### EXERCISE PROMPT
Convert every line of the records below into a JSON list of strings, one string per line, omitting blank lines and leaving the pictures out.

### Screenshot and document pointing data
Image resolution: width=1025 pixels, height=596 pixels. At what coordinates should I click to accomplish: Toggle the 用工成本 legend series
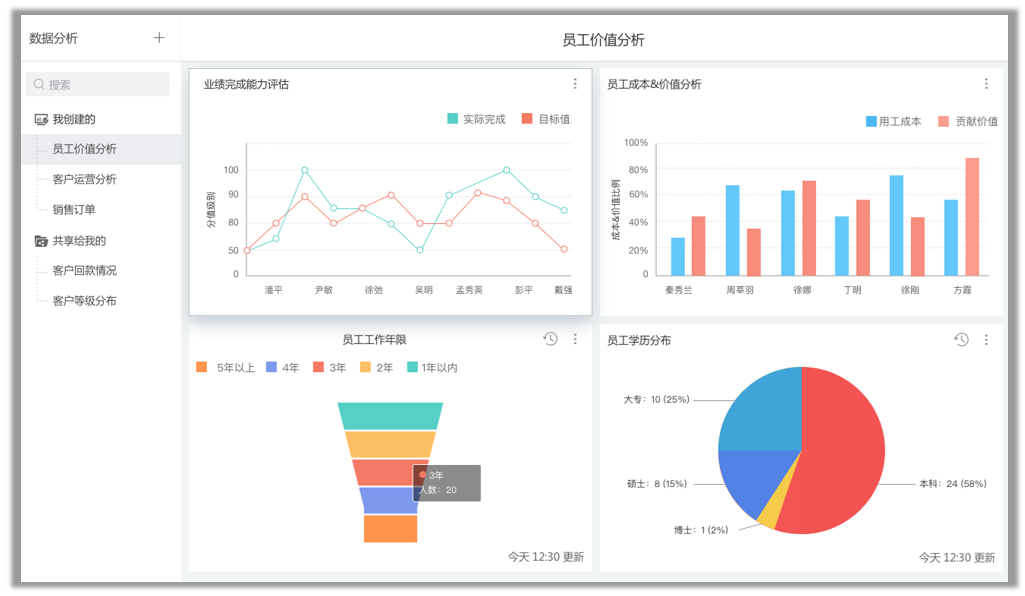tap(893, 121)
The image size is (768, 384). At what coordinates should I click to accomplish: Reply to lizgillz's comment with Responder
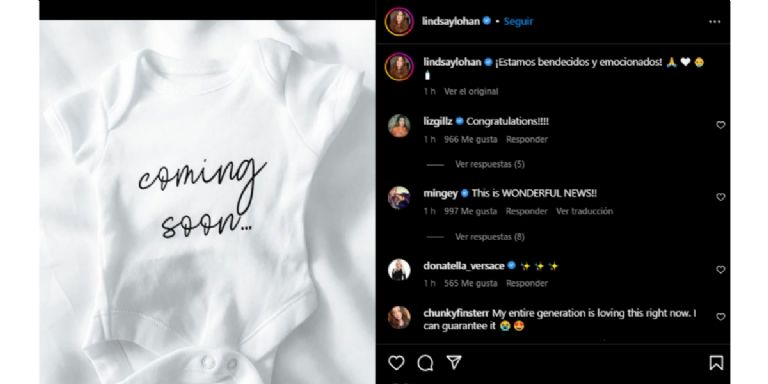[527, 140]

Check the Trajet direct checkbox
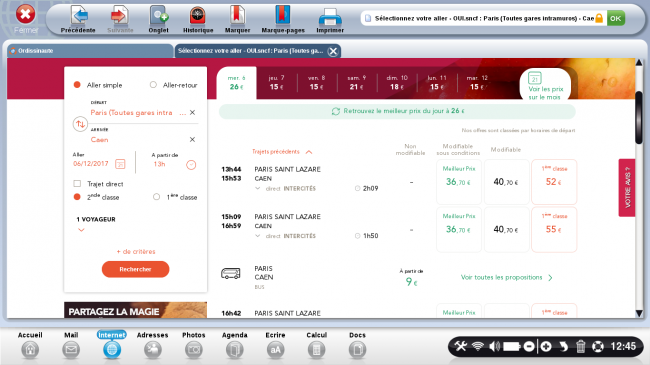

### EXERCISE ANSWER
[
  "Image resolution: width=1025 pixels, height=596 pixels. At what coordinates should I click to accomplish: Toggle the 用工成本 legend series",
  "tap(893, 121)",
  "The image size is (768, 384). At what coordinates should I click to accomplish: Reply to lizgillz's comment with Responder",
  "[527, 140]",
  "Check the Trajet direct checkbox"
]